Na liturgia da Segunda-feira Santa, a Igreja proclama esse Evangelho (Jo 12,1-11), convidando os fiéis a entrarem na lógica do dom total. Maria não economiza: o nardo era caríssimo. Isso aponta para a generosidade do amor verdadeiro, que não calcula, mas se entrega. É um eco antecipado do que Cristo fará na Cruz: dar tudo de Si, sem reservas.
A unção dos pés também nos remete à humildade que Jesus, em breve, manifestará ao lavar os pés dos discípulos (Jo 13). Assim, Maria antecipa com seu gesto aquilo que Cristo realizará em plenitude: o amor-serviço, o dom total, a humildade que salva.

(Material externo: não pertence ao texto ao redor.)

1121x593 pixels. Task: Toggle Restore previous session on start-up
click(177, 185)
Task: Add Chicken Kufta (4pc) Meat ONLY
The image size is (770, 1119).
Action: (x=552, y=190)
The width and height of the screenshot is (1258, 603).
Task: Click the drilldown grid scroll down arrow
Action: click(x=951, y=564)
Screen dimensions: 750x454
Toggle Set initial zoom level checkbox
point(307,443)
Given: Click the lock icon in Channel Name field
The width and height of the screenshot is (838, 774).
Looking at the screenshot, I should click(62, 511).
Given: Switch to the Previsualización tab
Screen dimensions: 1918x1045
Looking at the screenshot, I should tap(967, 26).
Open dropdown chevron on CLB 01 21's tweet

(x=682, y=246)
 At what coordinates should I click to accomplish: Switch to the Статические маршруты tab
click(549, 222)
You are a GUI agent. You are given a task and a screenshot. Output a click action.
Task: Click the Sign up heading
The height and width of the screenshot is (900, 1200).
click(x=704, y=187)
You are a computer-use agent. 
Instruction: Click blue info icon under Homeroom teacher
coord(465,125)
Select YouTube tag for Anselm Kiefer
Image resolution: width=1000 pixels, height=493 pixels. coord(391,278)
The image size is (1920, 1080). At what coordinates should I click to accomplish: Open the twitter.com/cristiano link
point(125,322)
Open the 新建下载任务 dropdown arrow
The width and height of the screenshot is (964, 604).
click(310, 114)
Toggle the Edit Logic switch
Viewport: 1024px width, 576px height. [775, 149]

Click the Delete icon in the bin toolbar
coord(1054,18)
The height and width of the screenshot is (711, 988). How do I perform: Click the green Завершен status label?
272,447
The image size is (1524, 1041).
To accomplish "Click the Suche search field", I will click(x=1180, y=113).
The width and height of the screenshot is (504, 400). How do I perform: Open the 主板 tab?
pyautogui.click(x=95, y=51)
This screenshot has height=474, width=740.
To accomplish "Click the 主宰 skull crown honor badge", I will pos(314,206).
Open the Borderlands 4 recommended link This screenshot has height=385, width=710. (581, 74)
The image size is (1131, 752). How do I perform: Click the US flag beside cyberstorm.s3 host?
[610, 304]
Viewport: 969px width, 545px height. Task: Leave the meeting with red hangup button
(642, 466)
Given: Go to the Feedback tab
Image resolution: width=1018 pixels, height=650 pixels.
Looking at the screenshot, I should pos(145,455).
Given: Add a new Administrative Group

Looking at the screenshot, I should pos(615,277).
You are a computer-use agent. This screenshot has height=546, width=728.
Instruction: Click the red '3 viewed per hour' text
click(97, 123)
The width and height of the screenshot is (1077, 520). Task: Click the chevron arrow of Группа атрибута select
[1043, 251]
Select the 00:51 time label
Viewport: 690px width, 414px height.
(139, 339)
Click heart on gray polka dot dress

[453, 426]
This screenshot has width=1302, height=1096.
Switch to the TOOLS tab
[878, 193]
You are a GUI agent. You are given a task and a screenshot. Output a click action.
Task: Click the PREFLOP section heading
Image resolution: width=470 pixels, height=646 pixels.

Para o coração católico, essa passagem é um convite à adoração e à reparação. Maria consola o Coração de Jesus às vésperas da Paixão. Ela é uma verdadeira “almas reparadora”, expressão cara à espiritualidade do Sagrado Coração. A Igreja ensina que os fiéis podem, com seus atos de amor, oração e penitência, consolar o Coração de Cristo ofendido pelos pecados da humanidade (cf. CIC 1430-1439).
Assim, cada alma é chamada, especialmente na Semana Santa, a ser como Maria de Betânia: a oferecer o melhor, a estar aos pés do Senhor, a amá-Lo gratuitamente, a adorar com fé e a se unir ao mistério da Cruz com espírito de contemplação e reparação.